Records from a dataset
_ _ _
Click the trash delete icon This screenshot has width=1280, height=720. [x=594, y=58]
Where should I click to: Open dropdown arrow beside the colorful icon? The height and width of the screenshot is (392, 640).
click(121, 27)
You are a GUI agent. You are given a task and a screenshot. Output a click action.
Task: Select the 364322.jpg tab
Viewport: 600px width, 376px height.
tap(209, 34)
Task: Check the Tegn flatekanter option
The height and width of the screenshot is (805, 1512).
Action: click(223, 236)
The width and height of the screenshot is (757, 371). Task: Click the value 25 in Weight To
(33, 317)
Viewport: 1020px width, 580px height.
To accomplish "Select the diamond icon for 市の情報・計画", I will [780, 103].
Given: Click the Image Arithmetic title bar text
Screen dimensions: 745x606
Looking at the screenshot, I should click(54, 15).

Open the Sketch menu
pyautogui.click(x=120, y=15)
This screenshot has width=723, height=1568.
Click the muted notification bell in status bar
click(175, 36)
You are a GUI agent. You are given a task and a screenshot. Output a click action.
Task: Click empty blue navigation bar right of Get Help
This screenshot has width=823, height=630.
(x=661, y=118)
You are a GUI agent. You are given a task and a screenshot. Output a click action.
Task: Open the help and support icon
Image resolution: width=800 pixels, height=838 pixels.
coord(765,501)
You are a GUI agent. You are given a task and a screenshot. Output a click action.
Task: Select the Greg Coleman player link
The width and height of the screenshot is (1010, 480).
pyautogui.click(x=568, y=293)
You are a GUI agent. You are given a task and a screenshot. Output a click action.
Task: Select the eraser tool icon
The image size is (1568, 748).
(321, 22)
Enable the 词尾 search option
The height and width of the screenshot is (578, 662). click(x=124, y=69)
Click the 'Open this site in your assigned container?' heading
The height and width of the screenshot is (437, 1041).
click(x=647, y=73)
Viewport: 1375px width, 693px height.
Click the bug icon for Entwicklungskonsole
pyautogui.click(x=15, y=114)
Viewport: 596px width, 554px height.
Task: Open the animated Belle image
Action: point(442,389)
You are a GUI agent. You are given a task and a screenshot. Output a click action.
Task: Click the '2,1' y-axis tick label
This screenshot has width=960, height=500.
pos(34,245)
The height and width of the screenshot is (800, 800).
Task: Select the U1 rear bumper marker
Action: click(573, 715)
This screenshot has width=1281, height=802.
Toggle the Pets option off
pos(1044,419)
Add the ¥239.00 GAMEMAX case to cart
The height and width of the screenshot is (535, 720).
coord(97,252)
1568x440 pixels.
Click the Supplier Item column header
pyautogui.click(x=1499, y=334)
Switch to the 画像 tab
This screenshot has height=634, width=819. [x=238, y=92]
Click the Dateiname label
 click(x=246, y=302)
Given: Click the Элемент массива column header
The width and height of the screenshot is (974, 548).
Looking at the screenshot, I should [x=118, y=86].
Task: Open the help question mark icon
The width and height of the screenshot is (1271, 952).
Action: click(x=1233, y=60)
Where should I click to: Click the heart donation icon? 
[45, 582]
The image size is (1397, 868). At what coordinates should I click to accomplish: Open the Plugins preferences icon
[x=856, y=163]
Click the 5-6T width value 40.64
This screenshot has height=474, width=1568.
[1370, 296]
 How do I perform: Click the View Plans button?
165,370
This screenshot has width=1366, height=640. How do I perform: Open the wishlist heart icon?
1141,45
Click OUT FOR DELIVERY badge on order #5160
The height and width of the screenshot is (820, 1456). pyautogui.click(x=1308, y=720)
_ _ _
## [Exercise brief]
Word for word, restate the data above from its first line down to and including the line with "Task: Select the 364322.jpg tab".

## [Written response]
Click the trash delete icon This screenshot has width=1280, height=720. [x=594, y=58]
Where should I click to: Open dropdown arrow beside the colorful icon? The height and width of the screenshot is (392, 640).
click(121, 27)
You are a GUI agent. You are given a task and a screenshot. Output a click action.
Task: Select the 364322.jpg tab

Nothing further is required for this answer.